To be sure, premiums have been notching upward. But the makings for classic, sustained across-the-board increases are not present.
Rather some classes of employers and those without a rose-smelling record will be selectively whacked with stiff premium hikes.
Troubles in California and New York dash one's hopes that workers' compensation can avoid severe setbacks. We would love the system, state by state and nationwide, to show gradual improvement year over year, measured in lower disability days and a temperance in costs. This is what most of us implicitly want. This is not usually what we get.
California's legislative reforms have failed to contain medical costs. When its premiums had reached three times those of most other states in 2004, it enacted sweeping reforms. Now the California Workers Compensation Institute reports that medical inflation is deeply entrenched.
New York's Workers Compensation Board oversaw the self-insurance group business in the state with such brutal indifference that it allowed a rogue administrator to run up a billion dollars in unfunded claims liabilities. With court approval, it is billing thousands of innocent employers to pay for these liabilities.
At times like these, it is useful to think through the basics. Management guru Peter Drucker asks: What is our business? Who is our customer? What does our customer value?

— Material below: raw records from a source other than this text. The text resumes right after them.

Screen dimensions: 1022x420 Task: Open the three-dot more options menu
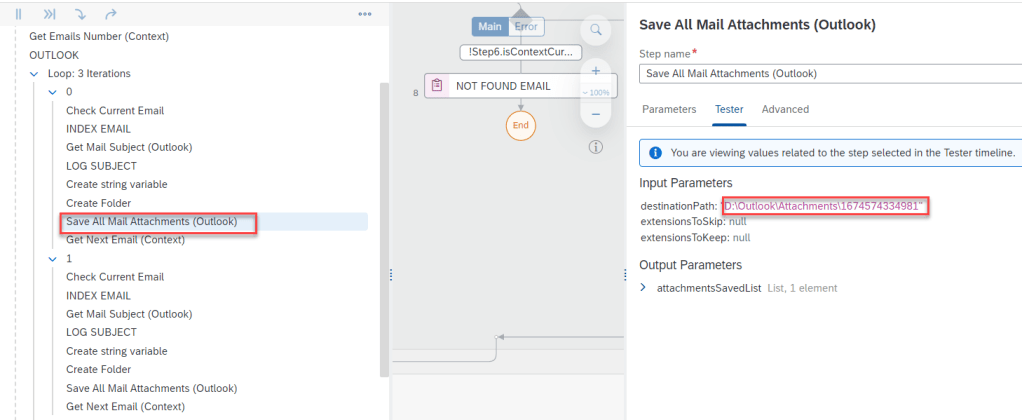point(365,15)
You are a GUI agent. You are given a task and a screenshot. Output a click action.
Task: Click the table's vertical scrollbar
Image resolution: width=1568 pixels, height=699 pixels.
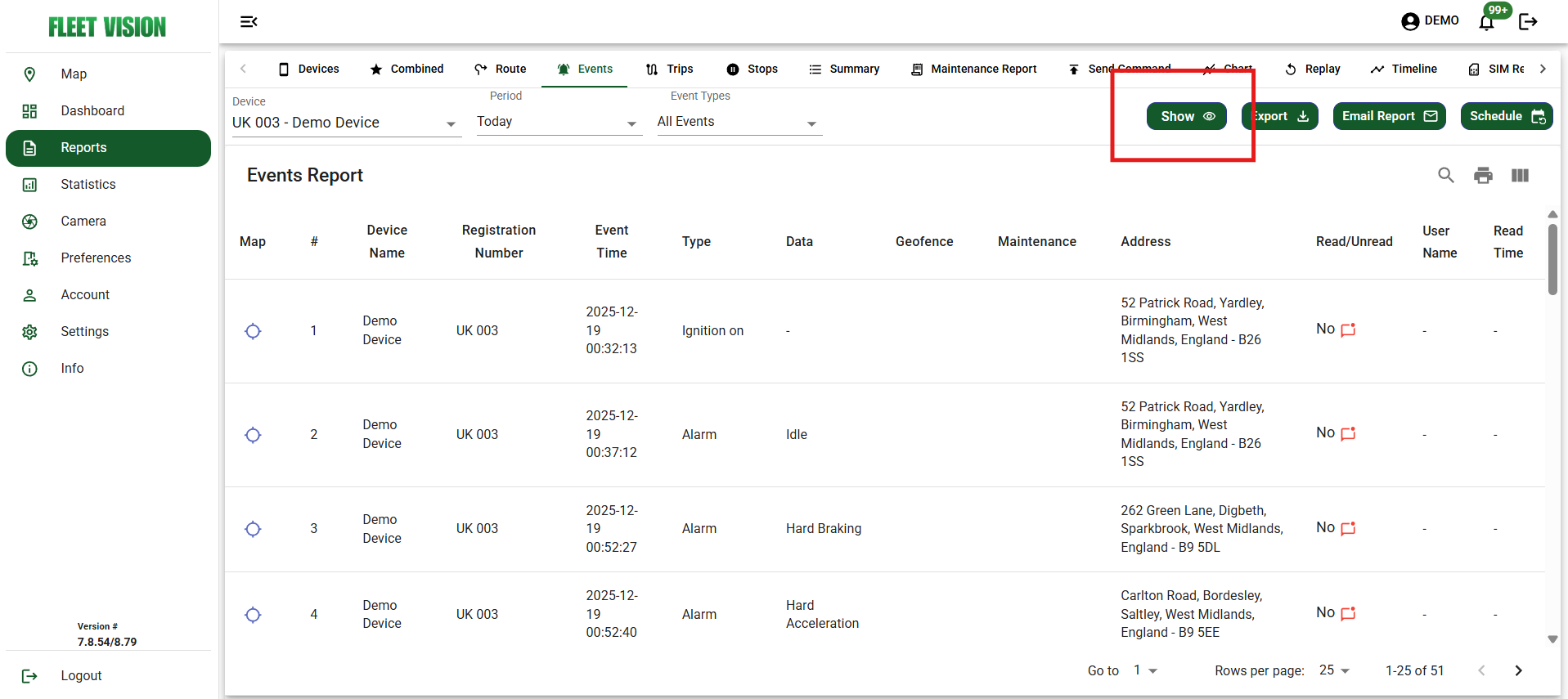pyautogui.click(x=1552, y=259)
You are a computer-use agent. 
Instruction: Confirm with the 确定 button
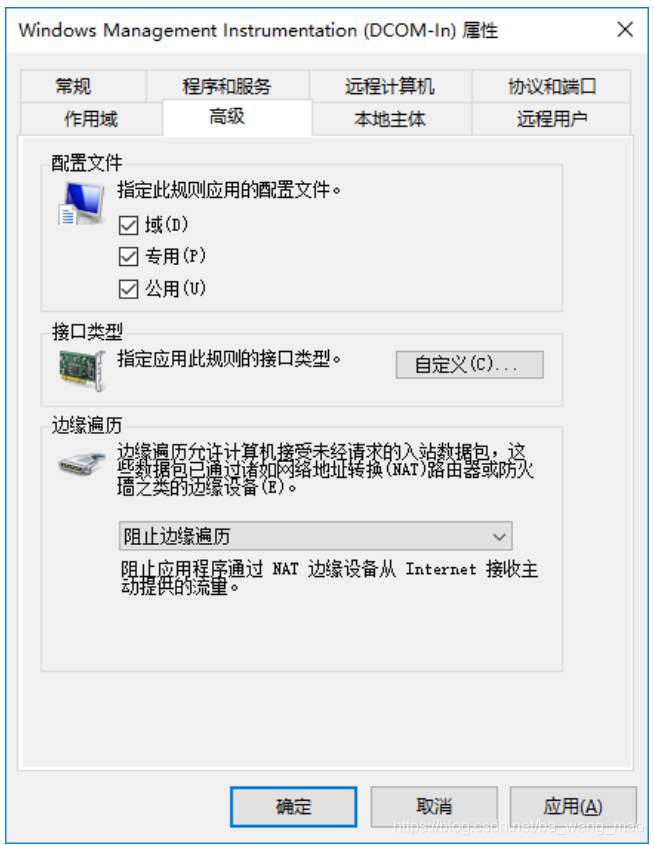[x=294, y=807]

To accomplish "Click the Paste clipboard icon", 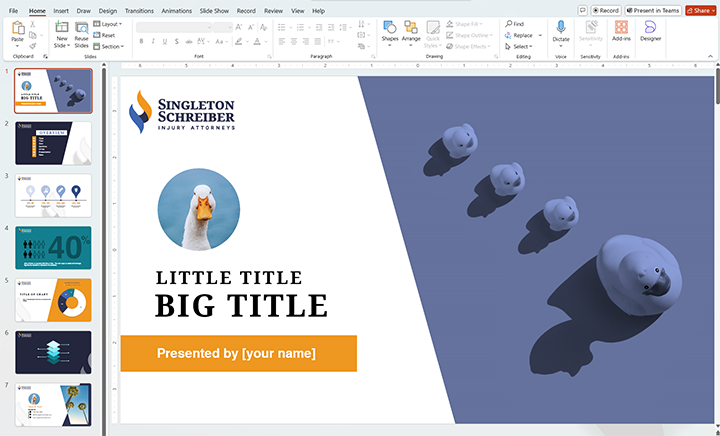I will [17, 28].
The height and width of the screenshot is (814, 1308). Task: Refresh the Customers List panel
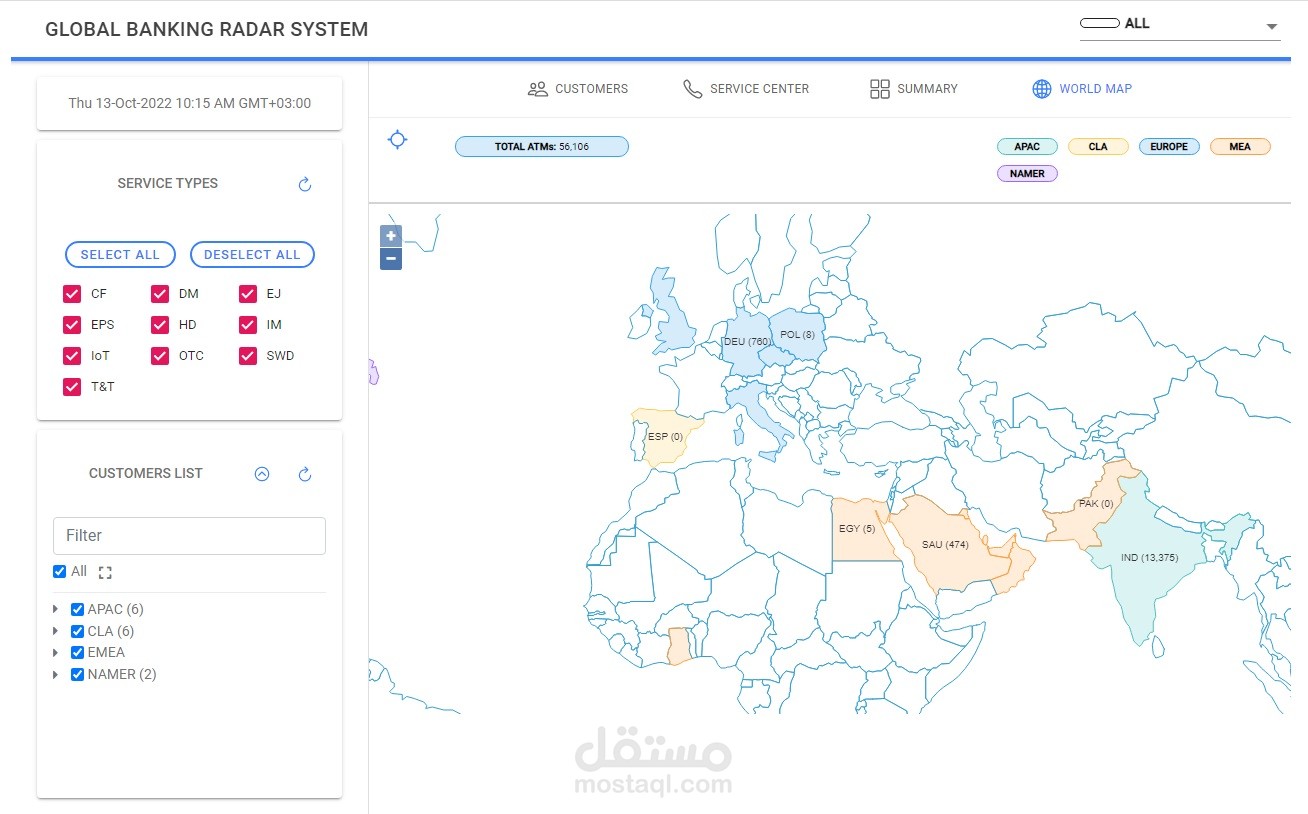pos(304,473)
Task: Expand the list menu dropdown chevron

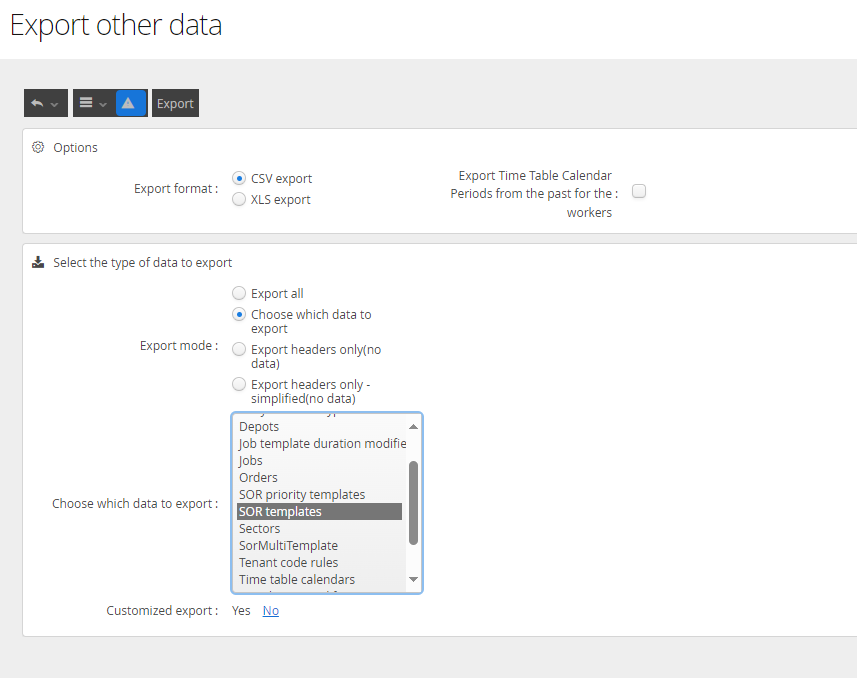Action: (x=103, y=104)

Workers' compensation is essentially an injury recovery service. The service applies medical care, with return to work. The large majority of employers prepay for the service through insurance premiums. In effect, insurers deliver the service and guarantee the results. The recipient of the service is the individual worker, all told about 4 million workers a year. We are servicing not a shoulder injury, but rather an individual who presents, with her shoulder injury, her habits and her often-confused expectations for the future.
When they discuss single cases, claims adjusters, nurses, attorneys and worksite personnels often show a subtle, even empathic sensitivity to an injured worker's predicament, including her expectations. However, this perceptiveness often evaporates, not because it is flawed but because it appears not really useful to the professional paid to work "the claim." The idea of the worker as a customer is easily lost, and with that a constructive focus on the worker's expectations is also lost.
David DePaolo recently offered this epigram: "Work mindset establishes the disability mindset and the disability mindset sets up the rules for disability status."
Literally speaking, the "rules" for disability status are found in things like laws, impairment guides and court precedent. I think the most decisive rules are the ones in the worker's head, nurtured by past and present circumstance.
The disability mindset, abetted by external enablers, is a huge reason for the rise in medical costs and insurer liabilities. For example, well over 100,000 injured workers are stuck in lifetime opioid-enabled disability mindsets. And each year another 100,000 of newly injured workers are candidates to join them. It's time to bring the customer back. Those among us who focus on the worker in chronic pain as a customer are having remarkable success in finding workers who value getting their life back. They tap into the worker's internal formula for recovery: hope, willingness, and readiness to act responsibly. What's the weather like in your job?